----- Original Message -----
From: "Scott Helms" <khelms@ispalliance.net> To: nanog@nanog.org Sent: Saturday, 19 February, 2011 8:07:54 AM Subject: Re: [arin-ppml] NAT444 rumors (was Re: Looking for an IPv6naysayer...) On 2/18/2011 1:53 PM, Franck Martin wrote:
http://www.jetcafe.org/~npc/isp/large.html
If you take the 5 top US ISPs and get them to do dual stack IPv6, that's 50 million subscribers in the US only.
I think google and others will notice some serious traffic happening. We're years from the point where any one of them will have more than a tiny fraction of their traffic as IPv6 and that's assuming that all we have to deal with are the known problems.
May be, may be not, but yes non of them are ready like free did to "switch on" IPv6 on their CPE. US ISPs have been caught their pants down. It is going to be ugly.
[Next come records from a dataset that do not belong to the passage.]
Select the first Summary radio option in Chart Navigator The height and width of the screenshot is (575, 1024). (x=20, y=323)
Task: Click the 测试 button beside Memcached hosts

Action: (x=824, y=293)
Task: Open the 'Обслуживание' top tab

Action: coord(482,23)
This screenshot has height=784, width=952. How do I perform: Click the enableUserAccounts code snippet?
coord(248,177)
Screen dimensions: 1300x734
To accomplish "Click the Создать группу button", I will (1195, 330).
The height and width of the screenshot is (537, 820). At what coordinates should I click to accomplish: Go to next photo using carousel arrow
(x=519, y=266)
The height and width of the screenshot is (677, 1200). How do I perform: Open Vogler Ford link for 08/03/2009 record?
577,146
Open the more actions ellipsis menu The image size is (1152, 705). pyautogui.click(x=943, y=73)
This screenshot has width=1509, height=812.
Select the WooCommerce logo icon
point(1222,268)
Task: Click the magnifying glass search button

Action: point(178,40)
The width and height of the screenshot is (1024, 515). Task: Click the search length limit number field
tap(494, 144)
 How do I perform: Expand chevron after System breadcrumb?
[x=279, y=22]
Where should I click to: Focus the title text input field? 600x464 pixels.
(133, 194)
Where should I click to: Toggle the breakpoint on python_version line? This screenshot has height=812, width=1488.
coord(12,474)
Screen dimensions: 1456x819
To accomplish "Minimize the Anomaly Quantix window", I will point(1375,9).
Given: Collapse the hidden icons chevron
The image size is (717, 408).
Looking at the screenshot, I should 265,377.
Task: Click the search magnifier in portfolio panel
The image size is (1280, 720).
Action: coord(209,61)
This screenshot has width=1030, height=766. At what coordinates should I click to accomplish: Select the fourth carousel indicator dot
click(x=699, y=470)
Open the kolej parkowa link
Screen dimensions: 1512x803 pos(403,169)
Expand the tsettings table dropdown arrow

It took a market share of 10 to 20% of Mozilla for web developers to go back to support ALL browsers. Same for mobile web site a 10% surfing rate got many companies to develop web sites for mobiles.
Not really comparable because in both of those cases users were making a choice, because they perceived some benefit, and hence there was demand to adapt to those new platforms. There is almost 0 demand for IPv6 from consumers and what is there is from the technologists. We don't have a situation where the existing infrastructure doesn't work, it does.
Yes there is no demand from consumers, but a consumer on IPv6 is a consumer on IPv6, and that will happen with IPv4 depletion, now once we reach 10% of them, then web analytic tools and email marketing tools and anything that tracks consumer behavior will have to be IPv6 compliant. You don't want to ignore 10% of your consumers, and that was my point. Google IPv6 traffic is at 0.3%, nice, but hardly significant to have a boss to ask: "I want those IPv6 consumers counted". I'm looking at where is the critical mass point, when the machine will work on itself, I say 10%.
If I recall Comcast and Time Warner are participating in IPv6 day. This should create enough eyeballs to show on web analytics graph and provide the shift that makes nat444 irrelevant.
I wish, but IPv6 day will be much more of a media event than anything else. Keep in mind that none of these things are what I wish only what I believe to be accurate.
Sure on IPv6 day they won't light up all their customers, but they made a commitment to be there sooner than later. And yes it is a media event where many companies are saying me too, we are ready, or about to! Or "it will be in next release" which is better than "gosh, there is no demand for that and you are the first one to ask me", which is better than "it will fail".